Overall, one is considered to be dependent upon the effects of alcohol if the user persists in drinking, in spite of negative physical, psychological, and social consequences surrounding the behavior.
The first symptoms of alcohol withdrawal involve the infamous hangover. Following a binge of drinking, one can wake up to a headache, queasy stomach, and severe thirst. The brain may feel foggy, and the user can feel a strong desire to stay asleep.
Due to the damage to neurons and nerve cells that prolonged alcohol usage can cause, symptoms of withdrawal can further result in what is commonly referred to as the “shakes.” These symptoms of delirium tremens can range from shaking hands, to full-body, seizure-like, reactions. The tremors can be accompanied by confusion, profuse sweating, and severe nausea, resulting in an inability to maintain proper fluid levels within the body. The experience of dehydration compounds the other symptoms, and can result in a life threatening condition. In severe cases, the user can begin to experience hallucinations, and will see or hear things that are not physically present. The heart rate can increase, and blood pressure can rise to dangerous levels.
There are psychological symptoms of withdrawal, as well. Once abstaining, an alcohol dependent person can begin to experience intense anxiety and depression. These heightened experiences of psychological distress can increase of feelings of stress – and result in a sense of inability to cope – which can tempt the user to return to drinking as a means of escape.
The first effects of alcohol withdrawal can occur within the first several hours of having the last drink, and include the symptoms that are listed, above. For those who have only a minor dependence on alcohol, the symptoms are likely to clear up, on their own, within a few days.
For those with a more severe form of alcohol dependence, inpatient treatment may be necessary. In these cases, the initial symptoms are still experienced within the first few days. These symptoms, however, do not subside into relief. A moderate-to-severe dependence on alcohol can produce confusion; severe tremors; and altered perceptions that begin 3-5 days into the period of withdrawal.

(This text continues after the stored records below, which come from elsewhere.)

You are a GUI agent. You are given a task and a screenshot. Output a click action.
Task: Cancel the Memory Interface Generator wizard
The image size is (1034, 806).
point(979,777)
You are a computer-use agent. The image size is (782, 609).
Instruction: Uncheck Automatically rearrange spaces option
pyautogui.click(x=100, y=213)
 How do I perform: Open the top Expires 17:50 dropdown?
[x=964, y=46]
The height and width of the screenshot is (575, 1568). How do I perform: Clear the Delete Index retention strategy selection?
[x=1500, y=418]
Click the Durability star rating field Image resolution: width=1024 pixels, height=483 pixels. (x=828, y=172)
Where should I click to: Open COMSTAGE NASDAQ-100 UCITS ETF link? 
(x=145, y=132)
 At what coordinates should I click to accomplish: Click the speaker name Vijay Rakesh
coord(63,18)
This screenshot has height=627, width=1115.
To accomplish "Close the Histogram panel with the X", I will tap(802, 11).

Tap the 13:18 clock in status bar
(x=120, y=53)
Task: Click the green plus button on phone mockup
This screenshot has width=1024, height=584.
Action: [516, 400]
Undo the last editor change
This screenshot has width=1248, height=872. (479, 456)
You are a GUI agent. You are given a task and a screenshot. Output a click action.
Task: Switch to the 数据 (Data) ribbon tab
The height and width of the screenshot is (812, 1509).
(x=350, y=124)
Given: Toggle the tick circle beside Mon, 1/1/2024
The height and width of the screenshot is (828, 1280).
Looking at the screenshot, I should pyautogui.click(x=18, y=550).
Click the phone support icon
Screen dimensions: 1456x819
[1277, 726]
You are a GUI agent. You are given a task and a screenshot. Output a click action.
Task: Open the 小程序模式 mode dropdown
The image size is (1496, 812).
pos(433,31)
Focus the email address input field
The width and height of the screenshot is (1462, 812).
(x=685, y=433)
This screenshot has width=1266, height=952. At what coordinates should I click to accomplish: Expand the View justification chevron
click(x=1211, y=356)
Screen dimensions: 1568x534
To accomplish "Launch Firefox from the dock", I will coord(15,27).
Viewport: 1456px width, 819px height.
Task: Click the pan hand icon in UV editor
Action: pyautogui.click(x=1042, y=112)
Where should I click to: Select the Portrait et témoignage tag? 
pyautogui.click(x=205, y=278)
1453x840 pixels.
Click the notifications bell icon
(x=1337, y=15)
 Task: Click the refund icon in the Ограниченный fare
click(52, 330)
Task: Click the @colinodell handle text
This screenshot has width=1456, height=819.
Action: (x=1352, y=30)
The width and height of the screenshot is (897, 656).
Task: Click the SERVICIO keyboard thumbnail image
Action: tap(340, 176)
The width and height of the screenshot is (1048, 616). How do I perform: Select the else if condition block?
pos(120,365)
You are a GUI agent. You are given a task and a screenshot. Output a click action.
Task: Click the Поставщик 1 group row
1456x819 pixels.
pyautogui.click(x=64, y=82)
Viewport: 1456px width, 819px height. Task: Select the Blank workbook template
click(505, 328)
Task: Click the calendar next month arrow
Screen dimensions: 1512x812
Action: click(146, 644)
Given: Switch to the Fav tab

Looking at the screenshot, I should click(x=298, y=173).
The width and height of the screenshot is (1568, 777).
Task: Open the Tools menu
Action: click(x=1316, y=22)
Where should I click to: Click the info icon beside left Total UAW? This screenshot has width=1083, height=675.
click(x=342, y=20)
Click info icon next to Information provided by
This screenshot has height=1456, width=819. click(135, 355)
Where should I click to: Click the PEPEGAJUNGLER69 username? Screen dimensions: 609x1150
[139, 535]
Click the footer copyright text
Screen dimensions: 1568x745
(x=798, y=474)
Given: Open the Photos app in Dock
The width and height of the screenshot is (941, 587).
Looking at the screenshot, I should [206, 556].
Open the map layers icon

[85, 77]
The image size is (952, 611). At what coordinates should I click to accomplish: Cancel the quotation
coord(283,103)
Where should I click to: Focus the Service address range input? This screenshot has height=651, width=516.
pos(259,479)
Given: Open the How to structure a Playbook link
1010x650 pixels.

Current estimates suggest that it can take anywhere from a few months, to a year, to fully recover from the physical and psychological effects of alcohol dependence. And, even with months of abstinence under the belt, a former drinker can find that they are unable to imbibe in the casual drink without experiencing extreme reactions. As with the varying effects of initial alcohol usage, the ability to successfully engage in moderate drinking following a detoxing period is dependent upon the constitution of an individual.
Upon admittance to a qualified detox facility, a patient is provided with the medications approved by a physician for alleviating the discomfort that is associated with alcohol withdrawal. Blood tests will be performed, in order to assess which nutrients the body is most in need of, and a nutritional plan will be established for replenishing those nutrients once the patient is stabilized. Fluids will be administered – intravenously, if necessary – in order to ensure that the patient remains properly hydrated.
A proper alcohol detoxification program will attend to the emotional and psychological needs of a patient, as well. Settings which strive to produce an atmosphere of calm and provide the patient with 24-hour access to care can work to ensure that a patient does not encounter any undue stress in addition to the withdrawal. Following a reduction in physical symptoms, a comprehensive treatment plan for after-care should be developed, which will assist the recovering person to adjust to a new life, free from the influence of alcohol.